Task objective
Convert the items from the line with "Given: Expand the 资料 dropdown menu" to the line with "click(8, 292)" into a numbered list, dropping any blank lines.

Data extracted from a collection
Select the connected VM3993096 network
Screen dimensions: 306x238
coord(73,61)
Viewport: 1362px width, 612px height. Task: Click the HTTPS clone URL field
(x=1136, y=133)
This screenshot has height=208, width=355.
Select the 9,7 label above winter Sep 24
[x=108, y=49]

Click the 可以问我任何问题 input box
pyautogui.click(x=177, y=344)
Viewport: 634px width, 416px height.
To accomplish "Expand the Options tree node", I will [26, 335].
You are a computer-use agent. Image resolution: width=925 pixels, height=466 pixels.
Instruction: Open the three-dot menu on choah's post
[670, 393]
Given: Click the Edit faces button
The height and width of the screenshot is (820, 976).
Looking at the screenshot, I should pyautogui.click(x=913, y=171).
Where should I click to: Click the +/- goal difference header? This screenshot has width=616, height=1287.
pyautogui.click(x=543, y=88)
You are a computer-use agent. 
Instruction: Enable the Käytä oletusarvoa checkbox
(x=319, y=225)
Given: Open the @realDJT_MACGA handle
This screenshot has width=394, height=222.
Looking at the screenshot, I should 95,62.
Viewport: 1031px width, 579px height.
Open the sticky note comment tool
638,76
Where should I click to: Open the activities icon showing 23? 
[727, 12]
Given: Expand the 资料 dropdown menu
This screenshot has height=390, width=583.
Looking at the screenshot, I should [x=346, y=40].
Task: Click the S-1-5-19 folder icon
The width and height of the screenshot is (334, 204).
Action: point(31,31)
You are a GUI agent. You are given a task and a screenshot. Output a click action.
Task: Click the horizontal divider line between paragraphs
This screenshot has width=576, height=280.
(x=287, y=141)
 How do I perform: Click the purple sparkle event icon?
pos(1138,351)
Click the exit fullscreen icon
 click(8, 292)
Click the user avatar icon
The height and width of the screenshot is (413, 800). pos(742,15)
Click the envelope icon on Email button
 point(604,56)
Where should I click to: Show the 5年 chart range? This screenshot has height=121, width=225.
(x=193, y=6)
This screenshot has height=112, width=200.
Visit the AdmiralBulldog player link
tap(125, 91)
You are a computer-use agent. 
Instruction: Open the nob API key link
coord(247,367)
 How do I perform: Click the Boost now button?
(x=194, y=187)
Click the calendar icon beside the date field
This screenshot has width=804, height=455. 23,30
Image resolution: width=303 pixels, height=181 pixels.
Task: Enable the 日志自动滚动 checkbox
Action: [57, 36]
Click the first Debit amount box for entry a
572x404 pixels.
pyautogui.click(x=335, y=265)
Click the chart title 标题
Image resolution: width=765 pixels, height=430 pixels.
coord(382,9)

Solution to this task
1. Given: Expand the 资料 dropdown menu
2. This screenshot has height=390, width=583.
3. Looking at the screenshot, I should [x=346, y=40].
4. Task: Click the S-1-5-19 folder icon
5. The width and height of the screenshot is (334, 204).
6. Action: point(31,31)
7. You are a GUI agent. You are given a task and a screenshot. Output a click action.
8. Task: Click the horizontal divider line between paragraphs
9. This screenshot has width=576, height=280.
10. (x=287, y=141)
11.  How do I perform: Click the purple sparkle event icon?
12. pos(1138,351)
13. Click the exit fullscreen icon
14.  click(8, 292)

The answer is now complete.